__What is expected__
Reproduce the records word for word, with nothing left out.

(Stored data entries)
%%
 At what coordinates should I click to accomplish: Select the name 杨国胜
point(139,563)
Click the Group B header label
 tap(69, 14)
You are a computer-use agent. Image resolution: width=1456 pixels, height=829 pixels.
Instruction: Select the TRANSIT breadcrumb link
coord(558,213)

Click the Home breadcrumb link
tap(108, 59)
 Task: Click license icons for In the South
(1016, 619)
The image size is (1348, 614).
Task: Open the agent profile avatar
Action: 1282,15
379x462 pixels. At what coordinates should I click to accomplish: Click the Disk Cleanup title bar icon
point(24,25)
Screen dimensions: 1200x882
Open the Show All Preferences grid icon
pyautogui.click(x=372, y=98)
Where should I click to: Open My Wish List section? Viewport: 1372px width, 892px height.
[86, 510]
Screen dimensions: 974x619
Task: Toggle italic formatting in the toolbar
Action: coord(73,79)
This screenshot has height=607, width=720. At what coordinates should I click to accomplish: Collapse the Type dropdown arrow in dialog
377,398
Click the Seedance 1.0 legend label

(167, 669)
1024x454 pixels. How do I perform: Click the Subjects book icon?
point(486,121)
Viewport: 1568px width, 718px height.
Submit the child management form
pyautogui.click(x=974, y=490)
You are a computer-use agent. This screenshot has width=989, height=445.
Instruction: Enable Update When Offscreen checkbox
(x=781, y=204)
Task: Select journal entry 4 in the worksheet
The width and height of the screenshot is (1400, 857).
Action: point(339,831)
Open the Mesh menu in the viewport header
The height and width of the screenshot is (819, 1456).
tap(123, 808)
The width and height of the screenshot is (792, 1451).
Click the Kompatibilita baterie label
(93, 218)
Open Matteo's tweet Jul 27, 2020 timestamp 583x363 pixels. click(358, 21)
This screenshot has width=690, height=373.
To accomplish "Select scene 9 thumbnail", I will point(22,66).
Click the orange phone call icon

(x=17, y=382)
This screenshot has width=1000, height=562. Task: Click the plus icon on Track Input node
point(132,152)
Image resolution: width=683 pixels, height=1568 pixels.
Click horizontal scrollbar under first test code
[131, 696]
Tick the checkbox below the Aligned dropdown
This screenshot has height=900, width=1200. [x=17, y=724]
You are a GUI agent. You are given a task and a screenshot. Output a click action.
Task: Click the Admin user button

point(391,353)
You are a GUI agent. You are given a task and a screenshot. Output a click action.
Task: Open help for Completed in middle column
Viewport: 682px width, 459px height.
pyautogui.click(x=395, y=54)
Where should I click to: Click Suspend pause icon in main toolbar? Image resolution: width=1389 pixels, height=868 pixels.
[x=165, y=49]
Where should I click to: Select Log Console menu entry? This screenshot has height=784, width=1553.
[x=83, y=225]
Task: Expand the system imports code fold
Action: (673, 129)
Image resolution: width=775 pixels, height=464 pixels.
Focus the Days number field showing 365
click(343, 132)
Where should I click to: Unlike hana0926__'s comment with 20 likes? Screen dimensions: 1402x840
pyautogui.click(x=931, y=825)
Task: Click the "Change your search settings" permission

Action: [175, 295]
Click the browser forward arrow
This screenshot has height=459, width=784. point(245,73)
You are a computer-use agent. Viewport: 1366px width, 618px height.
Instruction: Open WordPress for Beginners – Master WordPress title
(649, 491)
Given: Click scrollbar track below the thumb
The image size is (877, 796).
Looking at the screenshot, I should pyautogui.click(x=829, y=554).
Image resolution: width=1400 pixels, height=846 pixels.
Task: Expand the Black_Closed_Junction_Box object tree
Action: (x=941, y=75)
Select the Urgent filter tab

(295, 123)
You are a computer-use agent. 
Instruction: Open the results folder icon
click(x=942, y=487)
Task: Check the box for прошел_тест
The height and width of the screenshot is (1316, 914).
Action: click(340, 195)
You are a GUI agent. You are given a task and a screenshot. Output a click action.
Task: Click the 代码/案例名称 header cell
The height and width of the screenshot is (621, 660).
%%
__Written reply__
 At what coordinates should I click to accomplish: Select the name 杨国胜
point(139,563)
Click the Group B header label
 tap(69, 14)
You are a computer-use agent. Image resolution: width=1456 pixels, height=829 pixels.
Instruction: Select the TRANSIT breadcrumb link
coord(558,213)

Click the Home breadcrumb link
tap(108, 59)
 Task: Click license icons for In the South
(1016, 619)
The image size is (1348, 614).
Task: Open the agent profile avatar
Action: 1282,15
379x462 pixels. At what coordinates should I click to accomplish: Click the Disk Cleanup title bar icon
point(24,25)
Screen dimensions: 1200x882
Open the Show All Preferences grid icon
pyautogui.click(x=372, y=98)
Where should I click to: Open My Wish List section? Viewport: 1372px width, 892px height.
[86, 510]
Screen dimensions: 974x619
Task: Toggle italic formatting in the toolbar
Action: coord(73,79)
This screenshot has height=607, width=720. At what coordinates should I click to accomplish: Collapse the Type dropdown arrow in dialog
377,398
Click the Seedance 1.0 legend label

(167, 669)
1024x454 pixels. How do I perform: Click the Subjects book icon?
point(486,121)
Viewport: 1568px width, 718px height.
Submit the child management form
pyautogui.click(x=974, y=490)
You are a computer-use agent. This screenshot has width=989, height=445.
Instruction: Enable Update When Offscreen checkbox
(x=781, y=204)
Task: Select journal entry 4 in the worksheet
The width and height of the screenshot is (1400, 857).
Action: point(339,831)
Open the Mesh menu in the viewport header
The height and width of the screenshot is (819, 1456).
tap(123, 808)
The width and height of the screenshot is (792, 1451).
Click the Kompatibilita baterie label
(93, 218)
Open Matteo's tweet Jul 27, 2020 timestamp 583x363 pixels. click(358, 21)
This screenshot has width=690, height=373.
To accomplish "Select scene 9 thumbnail", I will point(22,66).
Click the orange phone call icon

(x=17, y=382)
This screenshot has width=1000, height=562. Task: Click the plus icon on Track Input node
point(132,152)
Image resolution: width=683 pixels, height=1568 pixels.
Click horizontal scrollbar under first test code
[131, 696]
Tick the checkbox below the Aligned dropdown
This screenshot has height=900, width=1200. [x=17, y=724]
You are a GUI agent. You are given a task and a screenshot. Output a click action.
Task: Click the Admin user button

point(391,353)
You are a GUI agent. You are given a task and a screenshot. Output a click action.
Task: Open help for Completed in middle column
Viewport: 682px width, 459px height.
pyautogui.click(x=395, y=54)
Where should I click to: Click Suspend pause icon in main toolbar? Image resolution: width=1389 pixels, height=868 pixels.
[x=165, y=49]
Where should I click to: Select Log Console menu entry? This screenshot has height=784, width=1553.
[x=83, y=225]
Task: Expand the system imports code fold
Action: (673, 129)
Image resolution: width=775 pixels, height=464 pixels.
Focus the Days number field showing 365
click(343, 132)
Where should I click to: Unlike hana0926__'s comment with 20 likes? Screen dimensions: 1402x840
pyautogui.click(x=931, y=825)
Task: Click the "Change your search settings" permission

Action: [175, 295]
Click the browser forward arrow
This screenshot has height=459, width=784. point(245,73)
You are a computer-use agent. Viewport: 1366px width, 618px height.
Instruction: Open WordPress for Beginners – Master WordPress title
(649, 491)
Given: Click scrollbar track below the thumb
The image size is (877, 796).
Looking at the screenshot, I should pyautogui.click(x=829, y=554).
Image resolution: width=1400 pixels, height=846 pixels.
Task: Expand the Black_Closed_Junction_Box object tree
Action: (x=941, y=75)
Select the Urgent filter tab

(295, 123)
You are a computer-use agent. 
Instruction: Open the results folder icon
click(x=942, y=487)
Task: Check the box for прошел_тест
The height and width of the screenshot is (1316, 914).
Action: click(340, 195)
You are a GUI agent. You are given a task and a screenshot. Output a click action.
Task: Click the 代码/案例名称 header cell
The height and width of the screenshot is (621, 660).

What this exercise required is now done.